### WHAT YOU NEED TO DO:
Please update the material below by replacing "Click" with "Select", keeping everything else unchanged and leaving out the pictures.

### GIVEN ENTRIES:
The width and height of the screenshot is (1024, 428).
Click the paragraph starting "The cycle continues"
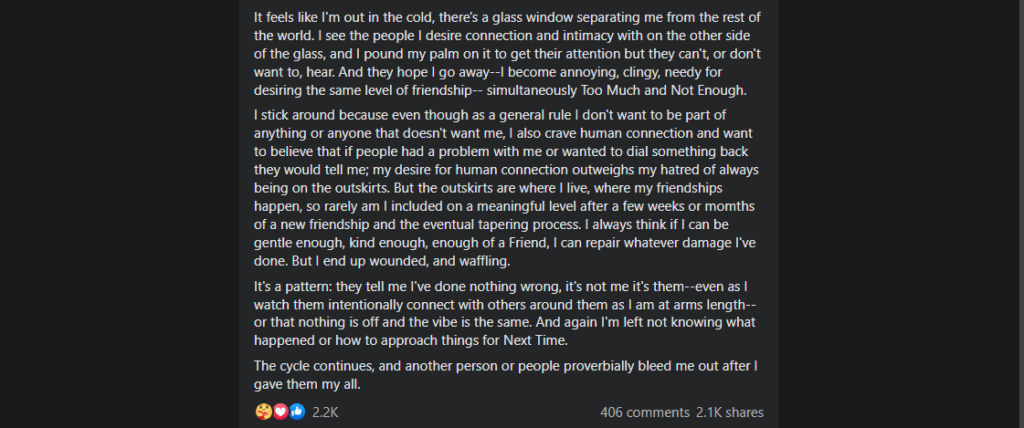507,375
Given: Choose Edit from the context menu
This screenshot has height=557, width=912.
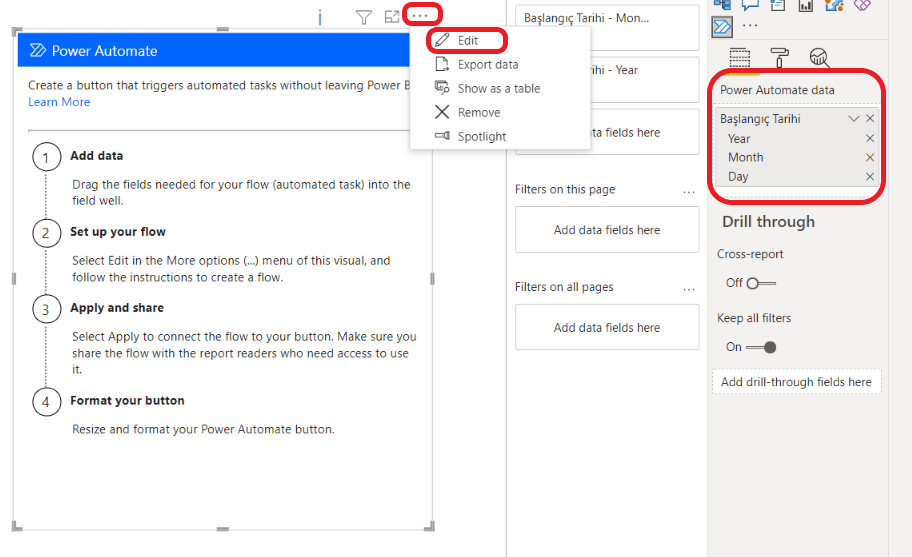Looking at the screenshot, I should coord(467,41).
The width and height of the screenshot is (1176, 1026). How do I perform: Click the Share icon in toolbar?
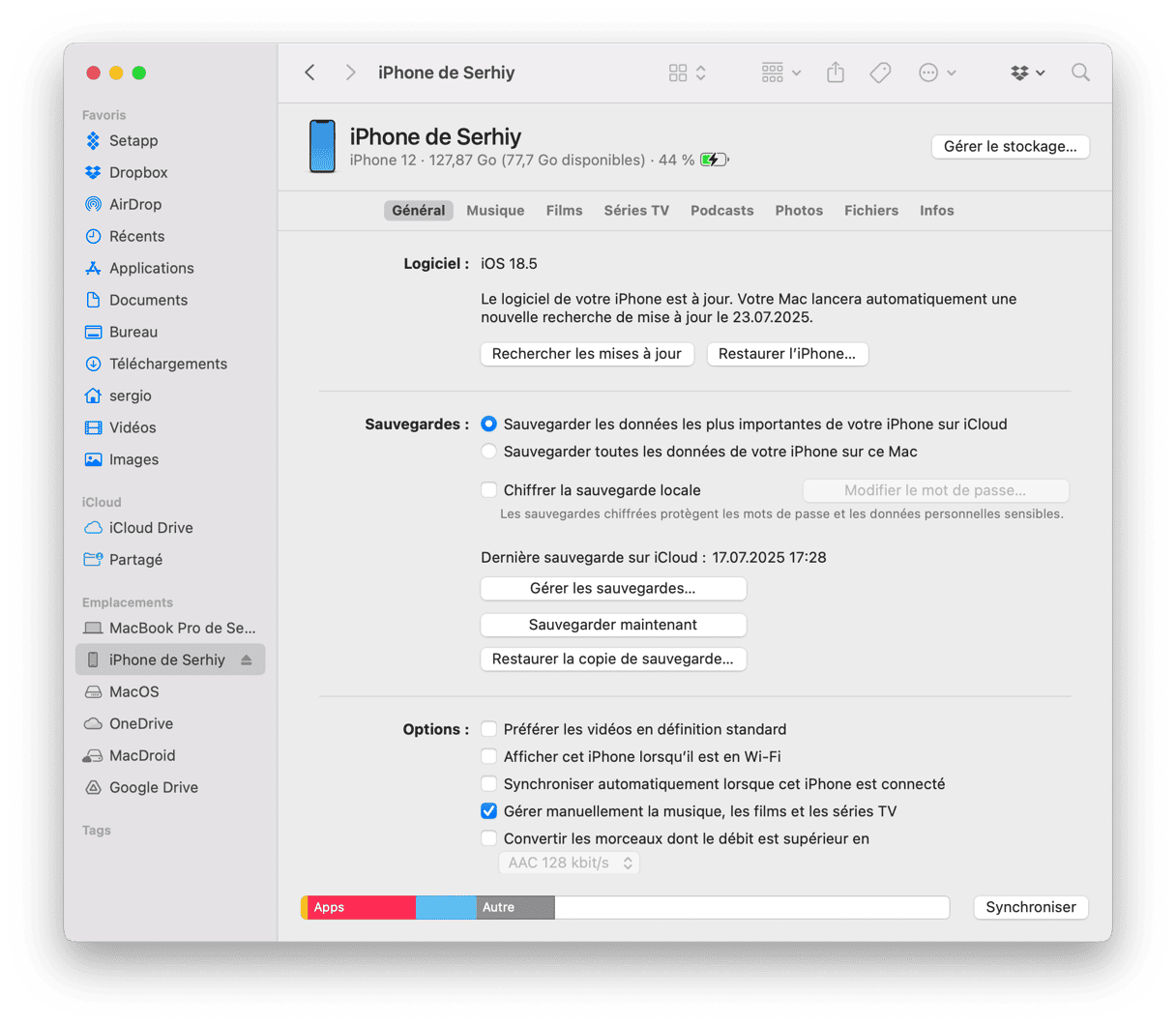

### FULL RESPONSE:
The width and height of the screenshot is (1024, 428).
Select the paragraph starting "The cycle continues"
507,375
Given: Choose Edit from the context menu
This screenshot has height=557, width=912.
Looking at the screenshot, I should coord(467,41).
The width and height of the screenshot is (1176, 1026). How do I perform: Select the Share icon in toolbar?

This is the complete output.